If you think immigration reform is all about working-class Hispanic immigrants whose political allegiance has provoked a partisan wrestling match, meet Abraham Sultan. His is a different face of immigration reform, representing a factor more important than politics, one that ought to drive forward the legislation unveiled this week.
He is an articulate 32-year-old software engineer, a graduate of Rensselaer Polytechnic Institute who has struggled, like so many other immigrants, to find a legal way to stay in this country. His two young daughters, born here, are American citizens. The worry confronting Sultan and his wife is that some wrinkle in America’s patchwork of immigration laws could force the family to leave the life they have come to love here.
Here’s why this should concern you: The United States needs Abe Sultan and tens of thousands like him. In an economy increasingly dependent for its competitive edge upon knowledge, as opposed to manufacturing might, we can’t afford policies that close our doors to the world’s most promising young minds.
Sultan was born in Venezuela and came to the U.S. in 1999, the year after Hugo Chavez took power. He was part of the tiny Venezuelan Jewish community of maybe 20,000, half of whom have left in the face of the Chavez’s animus. Eventually he was joined by his high school sweetheart, Angie. She is now his wife.
A student visa enabled him to complete his RPI degree with honors — he started on a full scholarship, then got work with local software companies to earn spending money — and he used a training visa to work for a year after he graduated.

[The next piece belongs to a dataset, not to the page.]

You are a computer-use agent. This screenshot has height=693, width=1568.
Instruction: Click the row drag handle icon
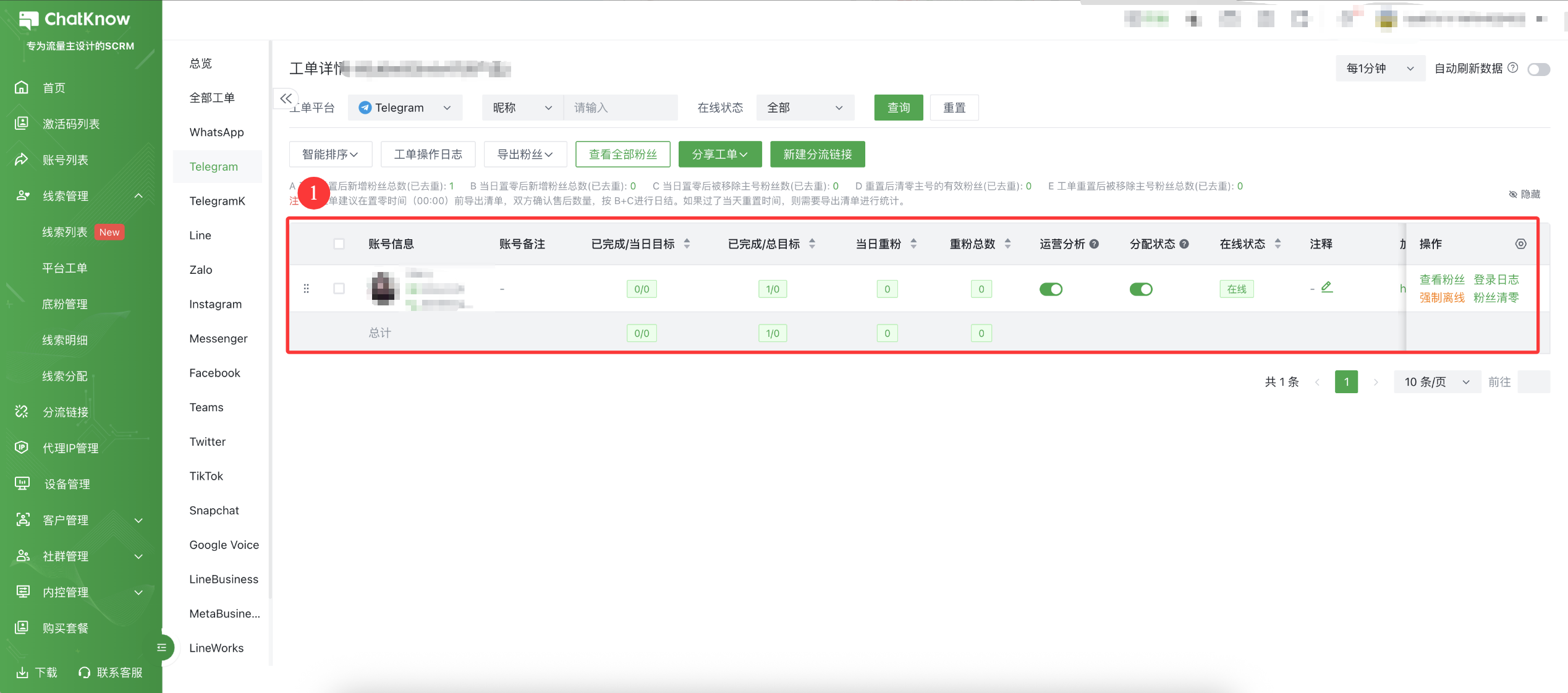[x=306, y=289]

Pay attention to the dates: Sultan was in America during the 9/11 attacks, which led to some pretty unattractive behavior by Americans toward people not born here. Talk about border security, always a popular political catch-phrase in the Southwest, took on a more ominous tone. For our nation’s safety, plenty of politicians said, we needed to tighten immigration.
A different message was being sounded byRPI president Shirley Ann Jackson, and she has kept up the warning. She talks about a looming “quiet crisis,” as scientists and engineers have begun retiring in record numbers with too few young people in the pipeline to replace them. Too many firms run by RPI alumni, she notes, can’t find qualified engineers and scientists.
Meanwhile, some top RPI graduates have been forced to leave the country when they couldn’t get visas. Here, for example, is what Jackson said last fall at Rice University:
“The international dimension of talent access is complex and becoming more challenging. For years, the U.S. has built its science, engineering and overall technological base with very talented scientists and engineers from other countries. We need them. However, getting ‘green cards,’ even for those who have received advanced degrees here, has become more difficult.”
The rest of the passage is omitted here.